
    I am wondering if I'm on the right track with this thinking. Is my hydroton shot? Can it be saved with an acid bath? What is an appropriate level of carbonate hardness for adequate buffering?

    Everything else in the system is fine. Ammonia, nitrites, and nitrates all read 0. It's just the PH stuck at 8.4 and the record carbonates that are punishing me.

    I have found that bok choy loves living this way. So does kohlrabi, but the root system was so intense that I ended up with the equivalent of rocks in a wool blanket.

    I am setting up a 7 tank connected systen to start breeding tilapia. My plan is to fill it all with RO water and then add just enough tap water, treated with the usual tap conditioner chemicals, to get it to a decent PH and carbonate range before adding the fish.

    What say you, oh experts of the interwebs? Please and thank you in advance!

    Sent from my SM-G920R4 using Tapatalk
  2. Mel Redcap

    Mel Redcap Active Member

    Jan 21, 2016
    Well, the good news is that your hydroton should be fine, but I think you're going to have to start using acid to bring the pH down. Nitrification does eventually lower the pH, but it's a very slow process unless you're working with high fish/feed levels, and if your fish aren't doing well with the high pH and you have a low stocking level (which I guess you do since your nitrates are zero!) it won't do enough to overcome the buffers in your water.

* * * * * * * * *

* Work instructions:
1. In the aquaponics forum thread, what pH reading is the system stuck at?
2. Reproduce the aquaponics forum thread word for word from "Everything else in" to "are punishing me.".
3. Write the next part of the aquaponics forum thread, starting after its final sentence.

* Source data:
* * * * * * * * *

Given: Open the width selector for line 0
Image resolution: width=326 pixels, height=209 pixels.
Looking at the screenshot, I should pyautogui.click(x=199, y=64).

* * * * * * * * *

* Activity answers:
1. 8.4

2.
Everything else in the system is fine. Ammonia, nitrites, and nitrates all read 0. It's just the PH stuck at 8.4 and the record carbonates that are punishing me.

3.
    First, get some hydrochloric acid; it should be available in big hardware stores, since it gets used to etch pavers etc before painting them and to clean some types of stain, or pool supply stores. If there are different concentrations available and you're not sure which to get, it's probably best to get the lowest concentration as this will be the easiest to work with! Definitely read the handling instructions and wear gloves, be careful etc.

    You'll need a large container to hold your topup water for treatment. (Always treat your topup water instead of putting acid directly into your system so you don't end up stressing or killing your fish and possibly crashing your bacterial colony.) Add acid to the water until the pH reads about 6.5, then leave it for 12 to 24 hours before testing again; if it's bounced back up, keep doing this until the pH stays stable at that level. If you start with RO water this stage will go faster and take less acid; keep track of how much acid you need to use in how much water to achieve this, so in future you can add it in one go and then just wait 24 hours for it to stabilise.

    Once you've got your nice big container of de-buffered low-pH water, you can do small water changes every couple of days to bring your system pH down, emphasis on the small because you don't want to be shifting the system pH fast! It will work, but the gentler you are about it the better your fish, bacteria, and plants will handle the change.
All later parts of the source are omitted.